Learning from cliometrics
As part of my graduate coursework, I learned about cliometrics: a rigorously numerical and quantitative approach to answering historical questions, common in the 1970s but now largely fallen out of favor.
Everyone I talk to tells me a different version of why cliometrics became unfashionable. Some people say that the technology of the time, which required rooms of punchcards to answer relatively basic questions, required too much labor. (Every single person reading this probably has more computing power than all the 1970s cliometricians put together.)
Most historians I’ve talked to point to Fogel and Engerman’s Time on the Cross (1974) as a kind of shark-jumping moment for cliometrics. Attempting to analyze slavery by whether it was economically rational seemed ethically tone-deaf to many, and the book was roundly criticized for flaws in method. Heavily quantitative approaches have persisted in the subfield of economic history, but relatively few historians in recent years have used (or trained in) these methods.
Lately, I’ve been looking at some recent digital–methods approaches in history and wondering: what makes this work different from cliometrics? Is this a style of work or an analytical approach that runs the same risks? (I’m thinking in particular of heavily GIS-based work, which requires specialist training and large data sets, and of some text–mining strategies.) In order to answer that question usefully, I need to understand more about what caused the shift away from cliometrics, and it seems that most of that story isn’t in the journal literature.

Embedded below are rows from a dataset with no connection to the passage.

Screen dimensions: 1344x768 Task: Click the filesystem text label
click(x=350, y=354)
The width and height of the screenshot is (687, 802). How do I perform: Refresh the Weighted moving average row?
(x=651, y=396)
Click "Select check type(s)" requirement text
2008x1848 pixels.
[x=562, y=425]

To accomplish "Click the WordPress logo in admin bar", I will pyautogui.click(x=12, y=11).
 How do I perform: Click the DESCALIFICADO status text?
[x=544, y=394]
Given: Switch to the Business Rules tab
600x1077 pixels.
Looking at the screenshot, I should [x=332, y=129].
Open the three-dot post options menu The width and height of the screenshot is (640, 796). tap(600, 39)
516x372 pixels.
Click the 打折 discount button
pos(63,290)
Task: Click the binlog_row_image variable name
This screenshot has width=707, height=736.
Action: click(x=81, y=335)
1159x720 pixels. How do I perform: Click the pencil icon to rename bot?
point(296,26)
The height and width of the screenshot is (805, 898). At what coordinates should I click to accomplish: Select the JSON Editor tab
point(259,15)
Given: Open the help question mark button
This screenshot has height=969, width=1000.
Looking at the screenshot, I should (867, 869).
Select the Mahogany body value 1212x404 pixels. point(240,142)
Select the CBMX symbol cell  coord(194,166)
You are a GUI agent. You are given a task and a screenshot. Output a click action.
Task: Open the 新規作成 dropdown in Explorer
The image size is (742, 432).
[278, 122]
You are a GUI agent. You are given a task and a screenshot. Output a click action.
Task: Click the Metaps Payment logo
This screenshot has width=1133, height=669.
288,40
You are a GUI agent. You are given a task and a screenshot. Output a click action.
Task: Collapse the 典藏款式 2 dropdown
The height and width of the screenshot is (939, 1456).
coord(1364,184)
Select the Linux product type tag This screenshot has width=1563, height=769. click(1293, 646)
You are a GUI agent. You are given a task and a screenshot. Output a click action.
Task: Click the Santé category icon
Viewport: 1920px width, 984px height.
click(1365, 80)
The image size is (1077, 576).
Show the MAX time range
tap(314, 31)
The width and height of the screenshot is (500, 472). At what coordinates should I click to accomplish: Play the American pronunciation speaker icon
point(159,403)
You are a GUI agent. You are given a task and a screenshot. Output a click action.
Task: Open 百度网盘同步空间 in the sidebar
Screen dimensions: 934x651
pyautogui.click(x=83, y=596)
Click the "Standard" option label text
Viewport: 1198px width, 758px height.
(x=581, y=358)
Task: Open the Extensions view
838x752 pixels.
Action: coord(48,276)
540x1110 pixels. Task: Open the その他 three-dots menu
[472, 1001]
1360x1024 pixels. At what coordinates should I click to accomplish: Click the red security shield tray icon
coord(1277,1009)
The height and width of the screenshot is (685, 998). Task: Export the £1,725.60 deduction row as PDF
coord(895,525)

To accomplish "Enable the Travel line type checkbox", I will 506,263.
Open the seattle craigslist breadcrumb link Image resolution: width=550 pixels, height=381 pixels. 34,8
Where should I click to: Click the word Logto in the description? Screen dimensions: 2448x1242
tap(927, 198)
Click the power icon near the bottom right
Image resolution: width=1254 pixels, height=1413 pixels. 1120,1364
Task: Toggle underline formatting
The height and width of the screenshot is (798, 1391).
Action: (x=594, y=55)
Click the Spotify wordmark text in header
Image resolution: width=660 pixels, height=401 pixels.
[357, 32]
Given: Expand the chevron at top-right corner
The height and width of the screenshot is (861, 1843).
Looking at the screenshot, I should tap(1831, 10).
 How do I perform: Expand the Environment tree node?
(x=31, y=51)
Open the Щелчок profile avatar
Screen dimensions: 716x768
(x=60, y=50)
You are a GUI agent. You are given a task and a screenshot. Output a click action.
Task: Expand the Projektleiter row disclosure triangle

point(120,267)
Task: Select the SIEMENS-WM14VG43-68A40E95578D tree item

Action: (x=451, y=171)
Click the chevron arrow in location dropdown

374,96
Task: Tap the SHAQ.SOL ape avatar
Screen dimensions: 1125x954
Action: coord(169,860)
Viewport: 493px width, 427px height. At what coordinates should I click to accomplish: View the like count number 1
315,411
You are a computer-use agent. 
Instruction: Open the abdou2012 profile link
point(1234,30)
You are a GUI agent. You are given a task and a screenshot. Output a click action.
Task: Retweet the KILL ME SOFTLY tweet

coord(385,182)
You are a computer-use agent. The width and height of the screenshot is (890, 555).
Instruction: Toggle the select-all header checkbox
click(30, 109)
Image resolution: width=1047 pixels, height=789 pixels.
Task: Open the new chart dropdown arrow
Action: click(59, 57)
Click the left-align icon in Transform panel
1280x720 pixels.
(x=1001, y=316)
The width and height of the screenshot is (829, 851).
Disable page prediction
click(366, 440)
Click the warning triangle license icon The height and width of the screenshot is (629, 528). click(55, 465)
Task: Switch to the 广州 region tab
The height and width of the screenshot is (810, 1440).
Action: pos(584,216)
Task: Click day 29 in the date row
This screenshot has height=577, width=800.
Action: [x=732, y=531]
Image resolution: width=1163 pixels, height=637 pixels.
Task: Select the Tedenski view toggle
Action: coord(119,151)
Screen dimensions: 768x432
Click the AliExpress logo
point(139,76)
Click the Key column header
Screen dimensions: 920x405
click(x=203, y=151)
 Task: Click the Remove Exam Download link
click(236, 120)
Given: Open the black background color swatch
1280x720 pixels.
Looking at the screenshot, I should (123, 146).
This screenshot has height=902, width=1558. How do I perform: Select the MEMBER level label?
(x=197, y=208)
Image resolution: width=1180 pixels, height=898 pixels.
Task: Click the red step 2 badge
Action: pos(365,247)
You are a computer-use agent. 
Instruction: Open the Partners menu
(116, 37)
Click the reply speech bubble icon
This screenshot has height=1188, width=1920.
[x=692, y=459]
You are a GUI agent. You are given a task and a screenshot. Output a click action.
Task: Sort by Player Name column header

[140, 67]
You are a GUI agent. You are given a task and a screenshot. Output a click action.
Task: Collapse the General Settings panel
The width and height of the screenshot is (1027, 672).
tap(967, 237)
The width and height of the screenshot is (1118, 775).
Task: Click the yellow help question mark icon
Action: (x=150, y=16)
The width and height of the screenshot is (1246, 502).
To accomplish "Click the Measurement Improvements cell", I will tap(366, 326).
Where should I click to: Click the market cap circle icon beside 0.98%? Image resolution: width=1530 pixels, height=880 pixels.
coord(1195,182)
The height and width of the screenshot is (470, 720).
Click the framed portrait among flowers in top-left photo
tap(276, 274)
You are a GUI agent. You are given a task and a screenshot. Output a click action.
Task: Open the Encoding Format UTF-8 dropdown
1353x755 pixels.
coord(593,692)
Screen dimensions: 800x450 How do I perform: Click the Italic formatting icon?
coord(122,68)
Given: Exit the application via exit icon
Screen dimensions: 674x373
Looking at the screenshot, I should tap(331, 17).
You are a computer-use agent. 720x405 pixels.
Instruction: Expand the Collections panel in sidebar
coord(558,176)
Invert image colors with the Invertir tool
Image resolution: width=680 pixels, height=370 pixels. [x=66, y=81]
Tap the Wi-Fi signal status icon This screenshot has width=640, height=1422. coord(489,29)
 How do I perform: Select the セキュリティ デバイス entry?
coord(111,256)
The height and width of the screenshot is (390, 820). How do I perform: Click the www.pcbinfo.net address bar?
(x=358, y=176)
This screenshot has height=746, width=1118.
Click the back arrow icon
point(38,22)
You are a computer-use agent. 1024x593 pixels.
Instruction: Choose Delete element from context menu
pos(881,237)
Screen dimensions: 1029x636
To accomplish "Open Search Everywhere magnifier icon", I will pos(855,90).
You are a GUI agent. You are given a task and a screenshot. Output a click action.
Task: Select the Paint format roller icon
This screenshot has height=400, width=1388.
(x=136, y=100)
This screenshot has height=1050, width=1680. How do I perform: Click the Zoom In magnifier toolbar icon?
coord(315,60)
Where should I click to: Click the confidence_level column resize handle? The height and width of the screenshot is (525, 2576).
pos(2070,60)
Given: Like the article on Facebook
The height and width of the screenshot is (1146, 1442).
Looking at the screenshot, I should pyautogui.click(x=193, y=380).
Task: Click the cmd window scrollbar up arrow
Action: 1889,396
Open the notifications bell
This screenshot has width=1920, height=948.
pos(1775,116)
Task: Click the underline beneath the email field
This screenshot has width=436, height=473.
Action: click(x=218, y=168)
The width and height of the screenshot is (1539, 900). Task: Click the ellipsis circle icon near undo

Was cliometrics, being closely allied with economic history (largely the province of white men), never that fashionable among Americanists to begin with? Did it not gain traction because it was antithetical to the ways most other historians were being trained to read sources? Did its requirements for large–scale computing resources limit the numbers of historians who could practice its methods successfully? I sense that the answer to all three of these questions is yes, but if you have any further ideas, I’d love to hear them (especially if they include citations.)
There’s another twist here. The fields I learned my methods from– women’s history, African–American history, queer history– are fundamentally built on questioning quantification, categorization, and other positivist impulses. As interested as I am in the possibilities for, say, mapping rural women’s lives in history, I need to prepare good answers for why what I’m doing isn’t simply cliometrics 2.0. I know that part of the answer is networks and collaboration–fewer data silos– but I’m still trying to figure out the rest.